Problem 1

For a data set of your choosing, make a faceted plot using the trelliscopejs package. You may make any type of plot; scatter plot, histogram, etc. but, as mentioned in the discussion below, you must explain why you chose this plot and what you are investigating about the variable you are graphing.

The trelliscope plot must include one cognostic measure of your own. Include a description of what it is and what information this measure gives.

library(tidyverse)
## Warning: package 'tidyverse' was built under R version 4.3.3
## Warning: package 'ggplot2' was built under R version 4.3.3
## Warning: package 'forcats' was built under R version 4.3.3
## ── Attaching core tidyverse packages ──────────────────────── tidyverse 2.0.0 ──
## ✔ dplyr     1.1.4     ✔ readr     2.1.5
## ✔ forcats   1.0.0     ✔ stringr   1.5.1
## ✔ ggplot2   3.5.0     ✔ tibble    3.2.1
## ✔ lubridate 1.9.3     ✔ tidyr     1.3.1
## ✔ purrr     1.0.2     
## ── Conflicts ────────────────────────────────────────── tidyverse_conflicts() ──
## ✖ dplyr::filter() masks stats::filter()
## ✖ dplyr::lag()    masks stats::lag()
## ℹ Use the conflicted package (<http://conflicted.r-lib.org/>) to force all conflicts to become errors
library(trelliscopejs)
## Warning: package 'trelliscopejs' was built under R version 4.3.3
library(lubridate)

chocolate <- read_csv("Chocolate Sales.csv") %>%
  mutate(
    Amount = as.numeric(gsub("[$,]", "", Amount)),
    Date = dmy(Date),
    avg_amount_per_box = Amount / `Boxes Shipped`
  )
## Rows: 1094 Columns: 6
## ── Column specification ────────────────────────────────────────────────────────
## Delimiter: ","
## chr (5): Sales Person, Country, Product, Date, Amount
## dbl (1): Boxes Shipped
## 
## ℹ Use `spec()` to retrieve the full column specification for this data.
## ℹ Specify the column types or set `show_col_types = FALSE` to quiet this message.
ggplot(chocolate, aes(x = `Boxes Shipped`, y = Amount)) +
  geom_point() +
  labs(x = "Boxes Shipped", y = "Amount ($)") +
  facet_trelliscope(
    ~ Country,
    ncol = 3,
    nrow = 2,
    name = "Chocolate Sales Analysis",
    path = "choc_output"
  )
## using data from the first layer


This project uses a transactional dataset containing chocolate sales across several countries, including variables such as the number of boxes shipped and the revenue generated per transaction. Using the TrelliscopeJS package, I constructed a faceted scatter plot of Boxes Shipped versus Amount, grouped by Country.

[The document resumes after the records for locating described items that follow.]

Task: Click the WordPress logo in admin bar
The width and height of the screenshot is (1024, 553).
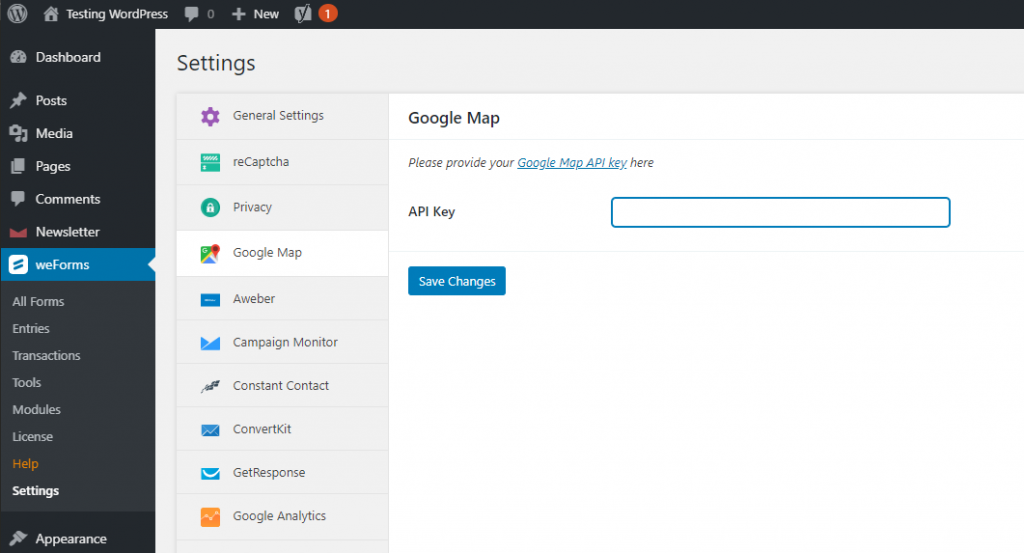Action: [17, 14]
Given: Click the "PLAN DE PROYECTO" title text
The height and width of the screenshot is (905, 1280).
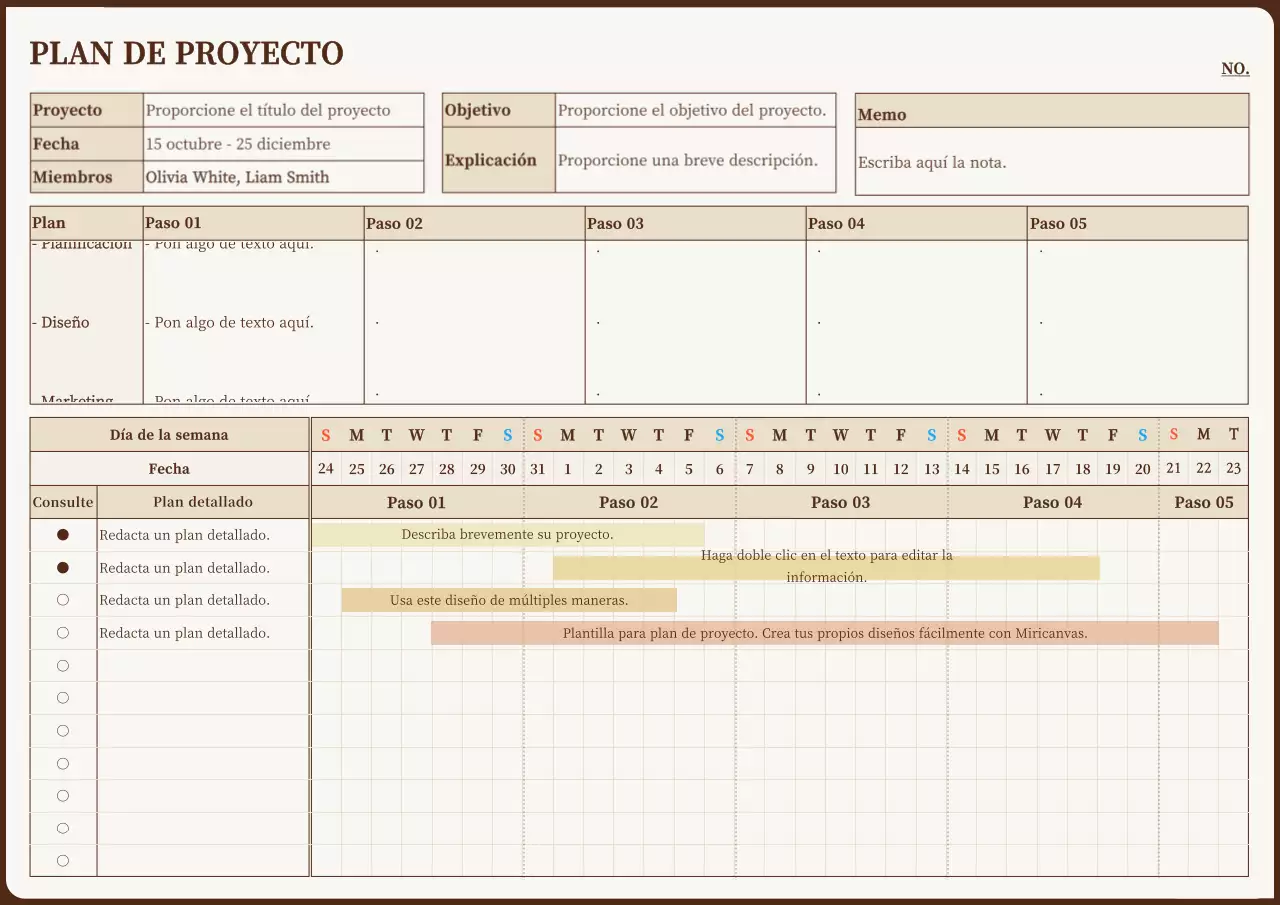Looking at the screenshot, I should tap(185, 53).
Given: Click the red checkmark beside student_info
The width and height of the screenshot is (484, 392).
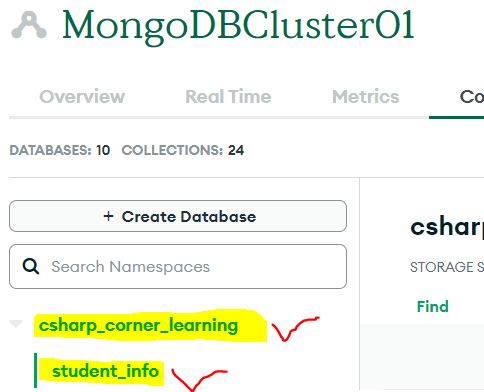Looking at the screenshot, I should pos(199,380).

This visualization was designed to explore whether the quantity of chocolate sold in a given transaction correlates with the total revenue, and whether that relationship varies by country.

Faceting by country allows for geographic comparisons in both volume and value of chocolate sales. In some regions like the USA and India, there appears to be a greater spread in both boxes shipped and revenue, suggesting a wide range of customer types and order sizes. Other countries such as Canada or New Zealand appear more clustered, possibly indicating more uniform distribution or pricing structures. One challenge encountered during this analysis was cleaning the Amount column, which was initially formatted as text with currency symbols. This was resolved by stripping the dollar sign and coercing the column into numeric format for analysis.

While working on this project, I had originally planned to include a custom cognostic to summarize average revenue per box for each country. However, I later discovered that the facet_trelliscope() function which was in the one used in this weeks video tutorial, doesn’t currently support user-defined cognostics. This wasn’t immediately clear at the start, so I continued with the plot as I had already began working on, relying instead on the built-in panel statistics provided by the Trelliscope viewer. The default cognostic “number of observations” provides meaningful insight. It helps the viewer immediately gauge which countries contribute the most transactional data, and therefore which plots may reveal more reliable trends. A useful cognostic would be average revenue per box, offering a standardized measure of pricing efficiency across different markets.